Materials and Methods: We have selected the human colorectal adenocarcinoma cell line SW480 to study PKD1 mediated effects on β-catenin. PKD1, PKD2 and PKD3 and β-catenin localization was determined by confocal Laser Scanning Microscopy using specific antibodies. The effect of PKD on β-catenin /T cell factor (TCF) transcription activity was measured by luciferase reporter assays. SW480 cells were plated in 96 well plate 16h prior to transient transfection with PKD constructs and the reporter constructsTopflash or Fopflash and pRL-TK (Renilla luciferase; Promega, Madison, WI). Luciferase activities were assayed using the Dual Glo (dual reporter assay, Promega, Madison, WI). Nuclear and membrane targeted PKD1 constructs were made by PCR and cloning. Nuclear and cytoplasmic extracts of SW480-GFP and SW480-GFP-PKD1 cells were prepared using a commercial Nuclear Extract Kit™ (Active Motif, Carlsbad, CA). Expression of β-catenin and PKD1 was studied using a paraffinized human colon cancer tissue micro-array slide.
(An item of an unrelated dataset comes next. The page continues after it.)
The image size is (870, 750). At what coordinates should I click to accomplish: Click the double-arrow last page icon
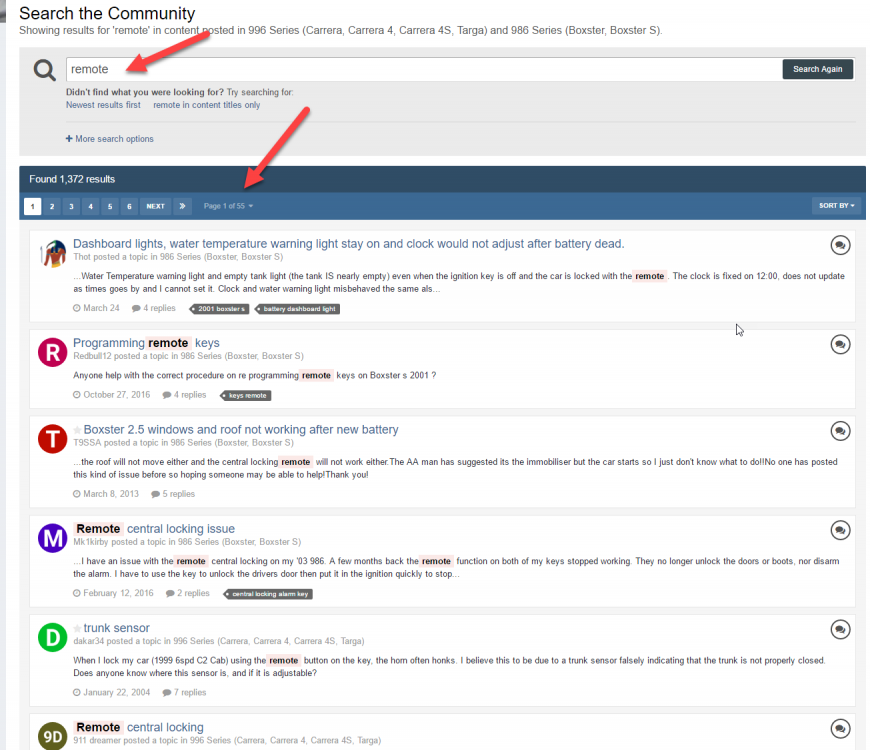(182, 206)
Results: PKD1 and PKD2 were present at very low levels whereas PKD3 was strongly expressed and localized to nucleus, cytoplasm and cell membranes of SW480 cells. The luciferase assay results showed that PKD1and PKD2 expression leads to reduction in β-catenin /TCF transcriptional activation. There was no significant effect of PKD3 on β-catenin transcription activity. To verify the possible role of PKD1 in modulating β-catenin nuclear expression, we analyzed β-catenin expression in nuclear extracts from GFP-PKD1 and GFP vector expressing SW480 cells. Over expression of PKD1 resulted in decreased nuclear expression of β-catenin in SW480-GFP-PKD1 as compared to parental and vector transfected SW480 cells. Our immunohistochemical study shows down regulation of PKD1 staining in 66 samples that are moderately and poorly differentiated and had a higher Dukes stage (II, III and IV) as compared to non-neoplastic colon samples.

Conclusion: The expression of PKD1 and PKD2 in SW480 colon cancer cells lead to down regulation of β-catenin transcription activity. PKD1 down regulation in colon cancer and its correlation with β-catenin nuclear staining in advanced cancer suggests that PKD1 mediated β-catenin signaling may play a role in carcinogenesis and cancer progression.